In the 1970s, he welcomed the insights of the Theology of Liberation that came from Latin America and other societies. He also became interested in the work of Karl Mannheim and developed a program of ideology critique that he hoped would eliminate the ideological or prejudicial elements in religion.

In the 1980s and 1990s, Baum continued his study into ideology critique by integrating the work of the Frankfurt School of Critical Theory. He connected the Frankfurt School's concept of "the end of innocent critique" with Liberation theology's "preferential option for the poor".

==Early life==
Born to a Jewish mother and a Protestant father in Berlin, he moved to Canada from England as a war refugee.

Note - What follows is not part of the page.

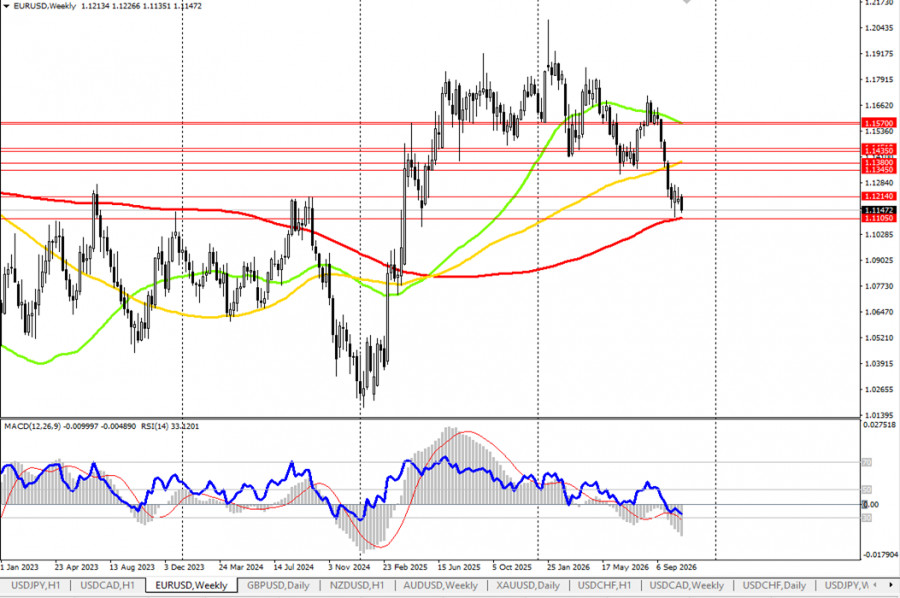This screenshot has width=900, height=598.
Task: Select the 1.15700 red price level label
Action: 878,123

He arrived by boat in Quebec in 1940 with other Germans, most of them Jewish; they were housed in refugee camps, under military control. After some transfers between Quebec, Trois-Rivières, New-Brunswick and Farnham, he was finally sent to Sherbrooke, Quebec.

==Career==
Baum was the professor of theology and sociology at University of Saint Michael's College in the University of Toronto and, after 1986, professor of theological ethics at McGill University's Faculty of Religious Studies. In Montreal, he was associated with the Jesuit Centre justice et foi until his death. During his time at the University of St. Michael's College, Baum explored the relationship between theological and sociological thinking, as opposed to the relationship between theology and philosophy.

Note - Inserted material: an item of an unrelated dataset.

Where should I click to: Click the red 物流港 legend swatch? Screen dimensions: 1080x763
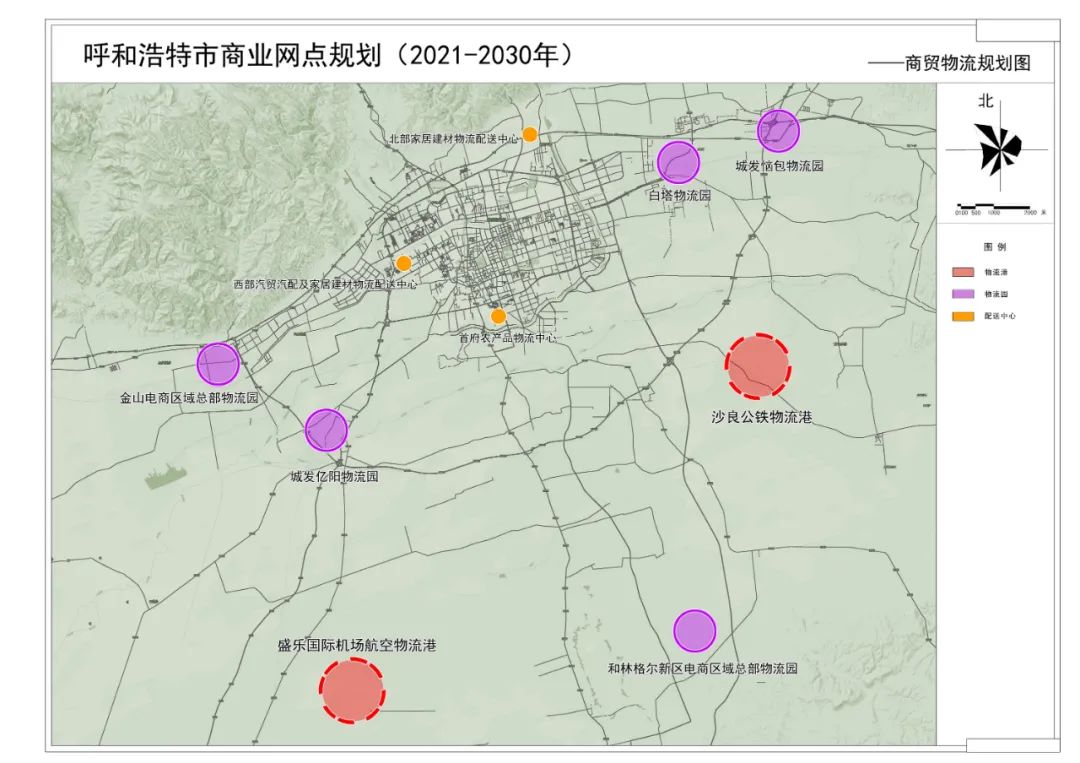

During the church council Vatican II he was a peritus, or theological advisor, at the Ecumenical Secretariat, the commission responsible for three conciliar documents: On Religious Liberty, On Ecumenism, and On the Church's Relation to Non-Christian Religions. He composed an early draft of the conciliar document Nostra aetate, the Declaration on the Relation of the Church with Non-Christian Religions, that was later expanded to address all the world religions. He was also among the small group of theologians who worked on the fourth and final draft. It was promulgated by Pope Paul VI on October 28, 1965.

Baum was laicized in 1974.

In particular, he urged cessation of Christian efforts to convert Jews, writing in a 1977 publication:

After Auschwitz the Christian churches no longer wish to convert the Jews. While they may not be sure of the theological grounds that dispense them from this mission, the churches have become aware that asking the Jews to become Christians is a spiritual way of blotting them out of existence and thus only reinforces the effects of the Holocaust.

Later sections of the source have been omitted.